How I’ve experienced it: I’d never even heard of this musical until I saw it. My high school, which—as I’ve mentioned a few times before—put on bizarrely professional-caliber shows, staged it. I had a class with the guy who played Joe and heard him talk at length about rehearsing the part where he falls off the stage into the orchestra pit. Knowing about that in advance only made it slightly less alarming.
What’s it about? It follows Mark Twain’s original novel. When Tom and his friend Huck witness a group of gravediggers discussing a hidden treasure, it puts them in danger.

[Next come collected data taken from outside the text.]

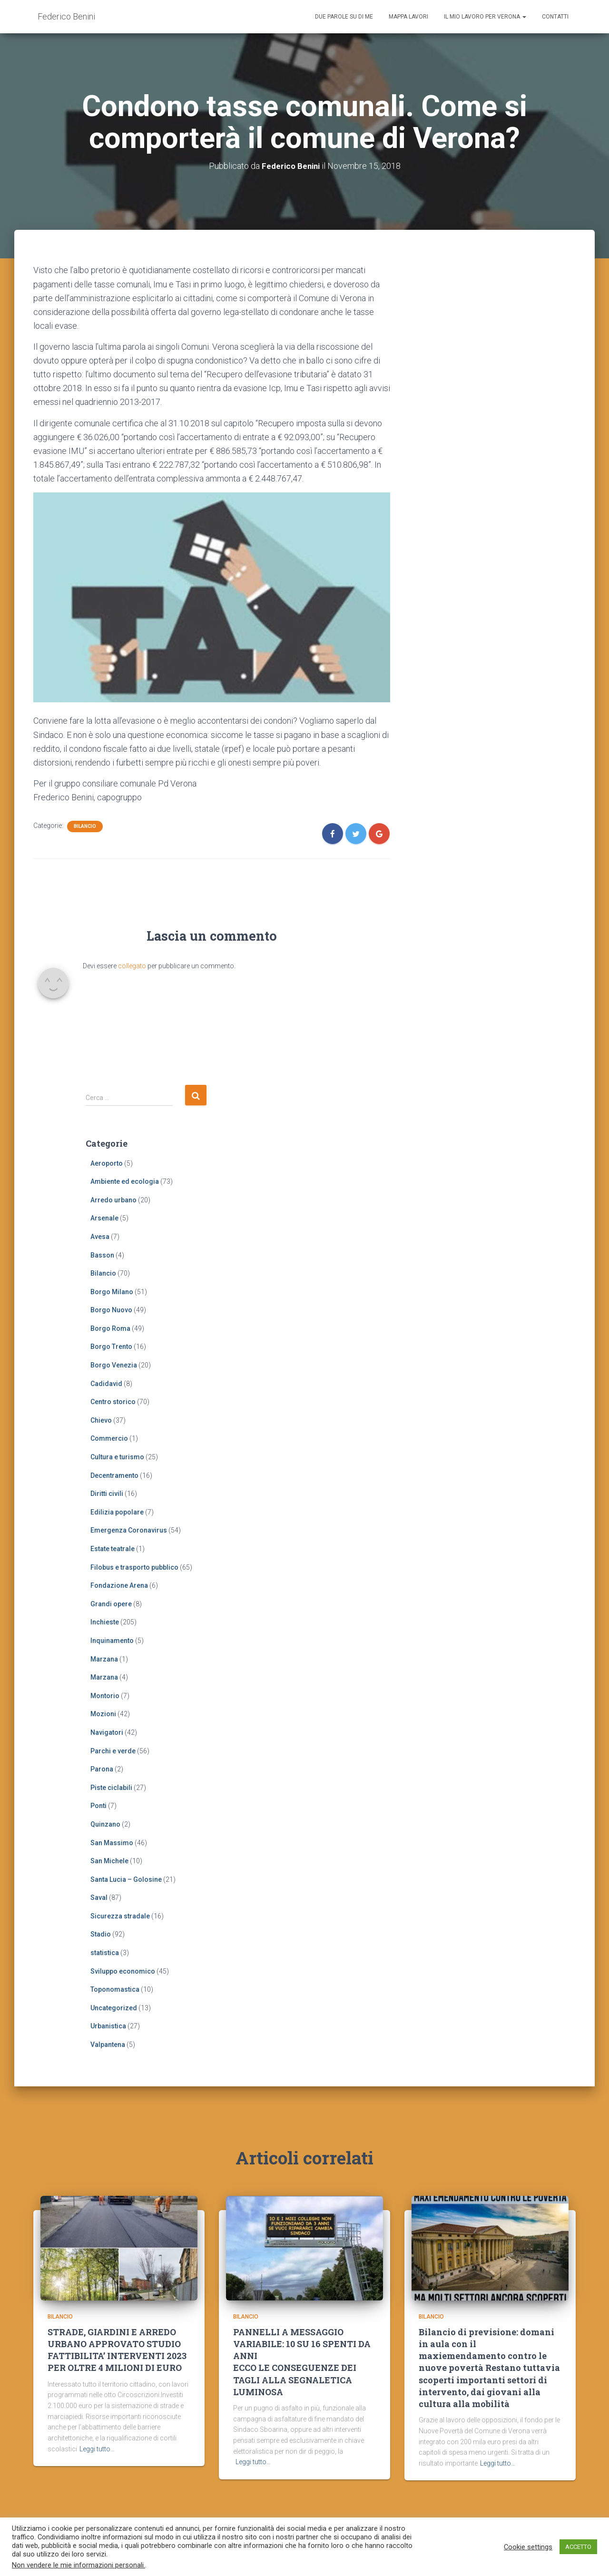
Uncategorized (113, 2008)
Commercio (109, 1438)
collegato (132, 966)
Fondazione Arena (119, 1585)
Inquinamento (112, 1640)
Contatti (555, 16)
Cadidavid (106, 1383)
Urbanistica (108, 2026)
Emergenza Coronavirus (128, 1530)
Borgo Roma (110, 1328)
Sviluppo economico (122, 1971)
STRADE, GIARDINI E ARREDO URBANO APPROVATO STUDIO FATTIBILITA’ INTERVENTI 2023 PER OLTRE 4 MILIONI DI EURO (117, 2355)
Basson (102, 1255)
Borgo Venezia (113, 1365)
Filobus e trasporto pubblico (134, 1567)
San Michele (109, 1861)
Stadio (100, 1934)
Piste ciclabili (111, 1787)
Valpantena (107, 2044)
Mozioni (103, 1714)
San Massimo (111, 1842)
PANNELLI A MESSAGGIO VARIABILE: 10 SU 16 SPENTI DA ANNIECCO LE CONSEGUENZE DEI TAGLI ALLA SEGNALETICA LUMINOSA (302, 2366)
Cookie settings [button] (528, 2547)
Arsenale (104, 1218)
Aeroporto (106, 1163)
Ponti (98, 1805)
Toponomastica (114, 1989)
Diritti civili (106, 1493)
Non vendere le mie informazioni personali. (78, 2565)
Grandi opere (111, 1604)
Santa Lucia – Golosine (126, 1879)
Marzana (104, 1658)
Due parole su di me (344, 16)
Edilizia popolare (117, 1512)
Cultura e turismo (117, 1457)
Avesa (99, 1236)
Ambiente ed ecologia (124, 1181)
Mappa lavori (408, 16)
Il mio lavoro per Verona (485, 16)
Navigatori (106, 1732)
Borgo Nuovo (111, 1310)
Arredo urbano (113, 1200)
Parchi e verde (113, 1750)
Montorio (104, 1696)
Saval (99, 1897)
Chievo (101, 1420)
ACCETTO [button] (578, 2546)
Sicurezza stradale (120, 1916)
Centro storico (113, 1402)
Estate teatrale (112, 1549)
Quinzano (105, 1824)
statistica (104, 1953)
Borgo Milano (111, 1292)
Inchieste (104, 1622)
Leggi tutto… (97, 2453)
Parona (101, 1769)
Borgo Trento (111, 1346)
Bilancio (85, 826)
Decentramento (114, 1475)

Why is it so good? It’s just very spirited. Obviously there are issues with the show, just as there are with the book (“Injun Joe” is kinda racist), but the show has some fun songs. A lot of Tom Sawyer is about youthful hijinks, and youthful hijinks make for entertaining musical numbers.
My recommendation (if you can’t see it live): This show isn’t readily available anywhere that I know of. If you’re interested in it, listening to the cast album is pretty much your only opportunity to do so. I looked on YouTube to try to find some clips, but the only remotely legit video I found is this performance of “To Hear You Say My Name” on the Rosie O’Donnell Show. Honestly, as a standard love song, that’s it’s probably the least entertaining number in the whole show, but it is what it is.
My favorite songs: “Angels Lost,” “The Vow,” and “It Just Ain’t Me”
Which cast recordings have I heard, and which is my favorite? I’m pretty sure there’s only one.
What’s it about? From what I can tell from listening to the cast recording, it follows Natalie Babbitt’s original pretty closely: a young girl runs into a family who accidentally became immortal by drinking enchanted water.
What’s so good about it? Mostly, the music is catchy and fun. I’m a big fan of Andrew Keenan-Bolger (Newsies), I love Terrence Mann’s voice (The Scarlet Pimpernel), and I saw Carolee Carmello onstage (in Hello, Dolly!) so their involvement predisposed me to like it. This is not one of my personal top-tier musicals, like it is for a lot of people. For myself, I like it but don’t love it. The songs are generally upbeat and catchy and overall the show is much, much better than anything I would’ve expected from an adaptation of Tuck Everlasting (I did not care for the book).”
My favorite songs: “Partner and Crime” and “Good Girl Winnie Foster” are by far the best and most memorable. Since I have to pick three, I think I’ll add “Hugo’s First Case.”